◆ Given text

Thursday, 21 July 2011

Ayamkum Sa3eeda


Will it be tomorrow or the day after? That was the question.

The television told us, until the television told us we would be prepared for both possibilities, homework finished, school uniforms ready, schoolbags packed, just in case, at the same time the house cleaned, the kitchen filled with the aroma of baking, the visitor’s room ready and welcoming, also just in case.

In our dishdashas or baza pyjamas, peering through the windows willing the crescent to show itself to our pleading eyes, we would carefully keep note of the television waiting for the news, the official declaration, seen or not seen?

With the news over we would then either reluctantly creep up the stairs and get into bed, or scramble down begging to be allowed to stay up a little later as the theme music changed and "il layla 3eed" started playing to the background sparkly images.

The next morning we would rise very early, tumbling down the stairs to wish our parents “happy days” and get through the breakfast quickly so we could at last don our brand new clothes and shoes, garments bought or sewn several days or even weeks in advance specially for the occasion.

Looking our best and with parents eventually prepared (only when you get older do you realise how many other things the adults had to do before they could leave) the journeys would begin, it always seemed to be a race, carefully orchestrated and involving meticulous attention to hierarchy so younger members of the family (even if they were in their sixties) would visit the older ones, and in turn receive visits from those younger, the same applied at work so juniors greet their seniors, and so on, we would start with the neighbours in ever increasing circles of distance, tasting samples of every household’s pastries, and repaying with our own on the return visit.

◆ Recorded information
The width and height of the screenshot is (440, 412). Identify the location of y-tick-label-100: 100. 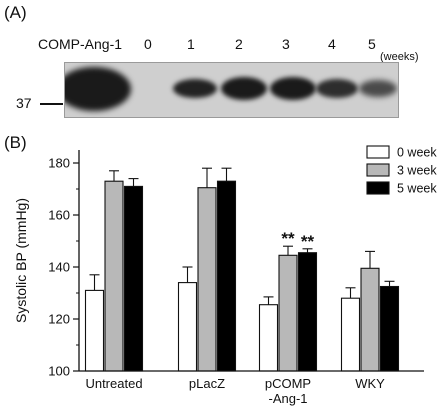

◆ Task instructions
Transcribe everything in the Eid recollection from "Thursday, 21 July" down to "or not seen?".

◆ Answer space
Thursday, 21 July 2011

Ayamkum Sa3eeda


Will it be tomorrow or the day after? That was the question.

The television told us, until the television told us we would be prepared for both possibilities, homework finished, school uniforms ready, schoolbags packed, just in case, at the same time the house cleaned, the kitchen filled with the aroma of baking, the visitor’s room ready and welcoming, also just in case.

In our dishdashas or baza pyjamas, peering through the windows willing the crescent to show itself to our pleading eyes, we would carefully keep note of the television waiting for the news, the official declaration, seen or not seen?